Having met the man several times, I shudder to imagine Harlan Ellison's responses to my reviews. Rest assured, Ghost of Harlan, that I do sincerely love and respect the art of filmmaking as well as literature and the craft of writing, so I will nervously skate past your rant about reviewer dilettantes drooling on unworthy fare.

If you met him, you know Harlan Ellison can rant about almost anything. This collection of his column, "Watching," covers the gamut of much of the 1980s in film with a not-inconsiderable number of detours and digressions. At least half a column is devoted, at one point, to showering annoyance at the letter-writers insisting that his column should be canceled, as it was arguably one of the most popular items in the magazine.

It's funny to me that as much as I disagreed with Harlan on so many things, his language still manages to fascinate me.

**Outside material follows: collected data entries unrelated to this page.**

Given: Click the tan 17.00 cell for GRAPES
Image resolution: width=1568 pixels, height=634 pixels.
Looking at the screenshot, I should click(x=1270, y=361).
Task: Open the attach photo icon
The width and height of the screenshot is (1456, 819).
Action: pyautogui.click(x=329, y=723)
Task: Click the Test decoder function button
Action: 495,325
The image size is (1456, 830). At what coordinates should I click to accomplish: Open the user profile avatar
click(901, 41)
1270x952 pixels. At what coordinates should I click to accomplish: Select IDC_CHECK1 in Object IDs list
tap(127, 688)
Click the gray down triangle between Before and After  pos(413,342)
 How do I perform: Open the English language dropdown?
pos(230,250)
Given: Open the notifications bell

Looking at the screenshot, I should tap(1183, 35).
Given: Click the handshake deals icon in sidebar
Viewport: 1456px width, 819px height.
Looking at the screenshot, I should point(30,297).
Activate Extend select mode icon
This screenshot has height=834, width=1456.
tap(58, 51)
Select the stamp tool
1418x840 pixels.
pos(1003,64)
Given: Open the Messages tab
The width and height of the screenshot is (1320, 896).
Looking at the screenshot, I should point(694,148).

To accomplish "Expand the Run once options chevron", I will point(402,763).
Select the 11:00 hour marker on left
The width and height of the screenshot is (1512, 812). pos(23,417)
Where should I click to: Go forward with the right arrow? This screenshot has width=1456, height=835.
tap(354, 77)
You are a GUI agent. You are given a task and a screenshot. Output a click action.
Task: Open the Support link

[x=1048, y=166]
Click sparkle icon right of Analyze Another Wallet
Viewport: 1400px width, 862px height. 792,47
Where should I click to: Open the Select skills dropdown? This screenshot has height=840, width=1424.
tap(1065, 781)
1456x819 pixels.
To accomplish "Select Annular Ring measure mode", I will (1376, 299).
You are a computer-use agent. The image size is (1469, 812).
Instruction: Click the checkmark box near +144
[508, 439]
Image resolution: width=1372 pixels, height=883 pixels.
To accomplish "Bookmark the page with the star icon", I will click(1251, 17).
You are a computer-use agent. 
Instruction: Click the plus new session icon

He hated Back to the Future, Star Wars and almost everything Steven Spielberg ever did, and loved Terry Gilliam's Brazil and Kubrick's version of The Shining.Odds are we would have argued a great deal at the movie theater if I hadn't been petrified of him. (It's hard to argue with your idols.)

And yet it is the language that kept me reading, even when I was shaking my head, "No, Harlan, you've got it all wrong..." His diatribes on separating art from artist, the cultural and political implications behind art, his analysis of the complexity in popular culture, these were all fascinating even when he argued that Star Trek: The Motionless Picture was art. (To be fair, he also said it was woebegone and predictable, riddled with plot hols and stultifying in pace, all of which are true.) But then he who had a love-hate-hate with Trek all his career encapsulated its abiding principle with this:

...the unswervable dedication to the concept that the youthful human race is intrinsically noble and capable of living with equanimity in the universe. It is an important thought, and one that is denied in both Star Wars and Close Encounters. Unlike these previously adored 'sci-fi' simplicities, Star Trek: TMP does not tell us that we are too base, too dull and too venal to save ourselves and to prevail in an uncaring universe without the help of some kind of bogus Jesus-Saves Force or a Pillsbury Doughboy in a galactic chandelier. It says we are the children of Creation and if we are courageous, ethical and steadfast we can achieve our place in the light of many suns. I take that to be a worthy message.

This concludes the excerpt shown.